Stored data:
....
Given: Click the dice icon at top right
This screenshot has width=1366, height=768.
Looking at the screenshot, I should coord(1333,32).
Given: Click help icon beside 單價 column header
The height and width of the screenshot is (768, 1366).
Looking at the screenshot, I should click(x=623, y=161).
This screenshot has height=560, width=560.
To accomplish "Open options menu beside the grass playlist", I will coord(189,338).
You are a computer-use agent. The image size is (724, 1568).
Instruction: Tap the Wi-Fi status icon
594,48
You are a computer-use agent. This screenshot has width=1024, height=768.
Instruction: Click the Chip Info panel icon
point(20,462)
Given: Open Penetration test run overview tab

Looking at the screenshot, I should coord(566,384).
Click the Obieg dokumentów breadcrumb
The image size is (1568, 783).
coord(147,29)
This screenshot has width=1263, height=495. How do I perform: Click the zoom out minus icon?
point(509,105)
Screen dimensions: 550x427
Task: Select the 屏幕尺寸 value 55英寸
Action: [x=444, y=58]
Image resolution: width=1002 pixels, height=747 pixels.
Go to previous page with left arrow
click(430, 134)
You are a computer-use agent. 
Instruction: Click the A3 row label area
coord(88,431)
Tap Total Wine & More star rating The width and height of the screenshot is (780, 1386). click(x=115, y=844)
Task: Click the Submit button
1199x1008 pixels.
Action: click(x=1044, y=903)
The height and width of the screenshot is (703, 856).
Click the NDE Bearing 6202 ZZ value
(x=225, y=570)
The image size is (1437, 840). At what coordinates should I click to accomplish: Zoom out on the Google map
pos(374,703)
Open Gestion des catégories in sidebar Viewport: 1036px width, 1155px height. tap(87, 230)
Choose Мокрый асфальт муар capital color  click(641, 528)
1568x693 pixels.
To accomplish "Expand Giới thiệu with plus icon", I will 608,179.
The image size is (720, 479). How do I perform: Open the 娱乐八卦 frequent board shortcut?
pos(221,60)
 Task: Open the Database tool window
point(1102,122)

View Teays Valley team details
....
- _WORK TASK_: Copy out every record exactly; leave nothing out.

- _PROBLEM SOLUTION_:
Given: Click the dice icon at top right
This screenshot has width=1366, height=768.
Looking at the screenshot, I should coord(1333,32).
Given: Click help icon beside 單價 column header
The height and width of the screenshot is (768, 1366).
Looking at the screenshot, I should click(x=623, y=161).
This screenshot has height=560, width=560.
To accomplish "Open options menu beside the grass playlist", I will coord(189,338).
You are a computer-use agent. The image size is (724, 1568).
Instruction: Tap the Wi-Fi status icon
594,48
You are a computer-use agent. This screenshot has width=1024, height=768.
Instruction: Click the Chip Info panel icon
point(20,462)
Given: Open Penetration test run overview tab

Looking at the screenshot, I should coord(566,384).
Click the Obieg dokumentów breadcrumb
The image size is (1568, 783).
coord(147,29)
This screenshot has width=1263, height=495. How do I perform: Click the zoom out minus icon?
point(509,105)
Screen dimensions: 550x427
Task: Select the 屏幕尺寸 value 55英寸
Action: [x=444, y=58]
Image resolution: width=1002 pixels, height=747 pixels.
Go to previous page with left arrow
click(430, 134)
You are a computer-use agent. 
Instruction: Click the A3 row label area
coord(88,431)
Tap Total Wine & More star rating The width and height of the screenshot is (780, 1386). click(x=115, y=844)
Task: Click the Submit button
1199x1008 pixels.
Action: click(x=1044, y=903)
The height and width of the screenshot is (703, 856).
Click the NDE Bearing 6202 ZZ value
(x=225, y=570)
The image size is (1437, 840). At what coordinates should I click to accomplish: Zoom out on the Google map
pos(374,703)
Open Gestion des catégories in sidebar Viewport: 1036px width, 1155px height. tap(87, 230)
Choose Мокрый асфальт муар capital color  click(641, 528)
1568x693 pixels.
To accomplish "Expand Giới thiệu with plus icon", I will 608,179.
The image size is (720, 479). How do I perform: Open the 娱乐八卦 frequent board shortcut?
pos(221,60)
 Task: Open the Database tool window
point(1102,122)

View Teays Valley team details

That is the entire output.